As well as this weird snack which looks like feces in a bag:
And this snack, which if my high school French still serves I believe translates to "Cock of asses."
There was a street fair down Second Avenue today as well, so we did some cruising on our way home. I was, as always, on the prowl for some cheap bedsheets, but they didn't have any good sets out today. (I like the cotton sateen kind with the tone-on-tone stripes. A little more pricey than the super-cheap $10 sets, but very nice and still at a big discount.)
There were, of course, plenty of Gyro stands, with the requisite 80's era poster of Hooter's waitresses holding Gyros next to their faces.
If that doesn't make you want to buy Gyros, I don't know what will.
Currently watching: "Shopgirl." It was fairly true to the book, which I guess should be no surprise, since Steve Martin wrote the screenplay and played the character of Ray Porter himself. Even though I've heard that Claire Danes is a not-so-nice person in real life, I am fascinated with her face. It's like you can read every single emotion on it. It wasn't a great movie, but she gave a good performance.

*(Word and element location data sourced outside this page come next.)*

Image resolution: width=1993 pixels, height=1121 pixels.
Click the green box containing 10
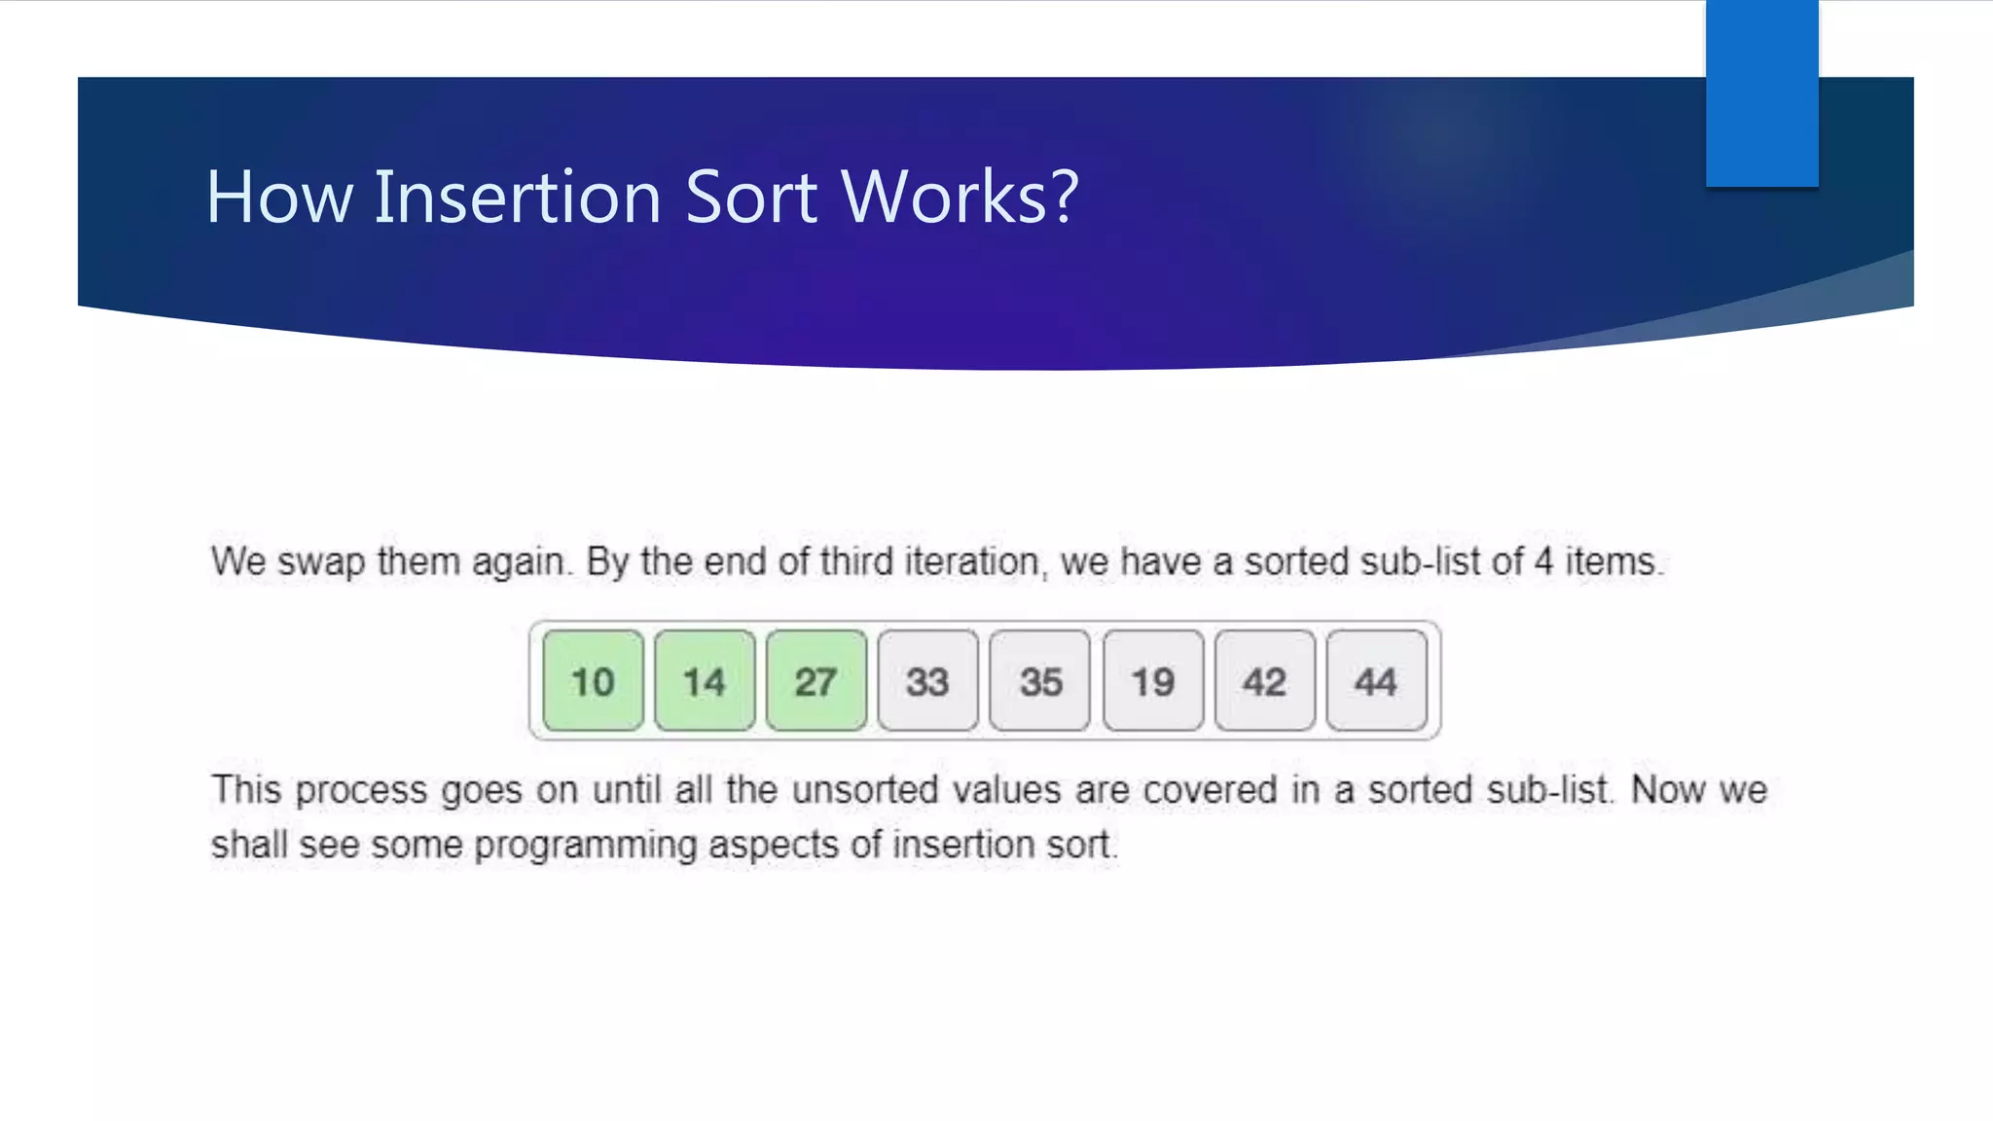point(593,681)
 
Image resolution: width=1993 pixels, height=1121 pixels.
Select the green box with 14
point(705,681)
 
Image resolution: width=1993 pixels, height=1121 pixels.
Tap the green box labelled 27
point(815,681)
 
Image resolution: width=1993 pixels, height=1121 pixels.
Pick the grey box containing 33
point(927,681)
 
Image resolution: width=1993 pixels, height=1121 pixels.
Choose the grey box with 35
point(1039,681)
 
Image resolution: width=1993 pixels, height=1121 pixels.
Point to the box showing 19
point(1153,681)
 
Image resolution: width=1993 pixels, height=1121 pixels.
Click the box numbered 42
point(1264,681)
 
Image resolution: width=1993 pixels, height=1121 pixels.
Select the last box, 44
point(1376,681)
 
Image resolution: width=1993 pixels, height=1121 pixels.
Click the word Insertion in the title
point(518,197)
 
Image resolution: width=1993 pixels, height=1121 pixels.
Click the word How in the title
point(279,197)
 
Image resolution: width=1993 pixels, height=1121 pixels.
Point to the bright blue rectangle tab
point(1761,92)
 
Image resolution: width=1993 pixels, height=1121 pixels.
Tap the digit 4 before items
point(1543,561)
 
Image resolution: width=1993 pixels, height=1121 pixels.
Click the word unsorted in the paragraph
point(865,790)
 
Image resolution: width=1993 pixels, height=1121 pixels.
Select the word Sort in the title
point(751,197)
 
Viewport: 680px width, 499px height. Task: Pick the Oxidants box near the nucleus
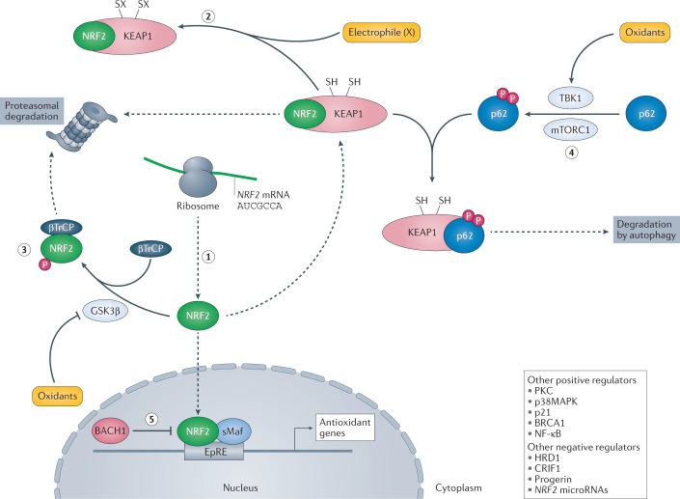57,395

Speaking of "Shopgirl": Threadless is having a big sale which ends today, though there is a possibility that they may extend it through tomorrow. I am mildly obsessed with their t-shirts, particularly for Cal, though I am aware that in buying him clever t-shirts I am just one step away from being one of those parents that stuff their kids into slogan t-shirts to serve as billboards for their own beliefs. So I suppose my belief is that nothing rhymes with "orange."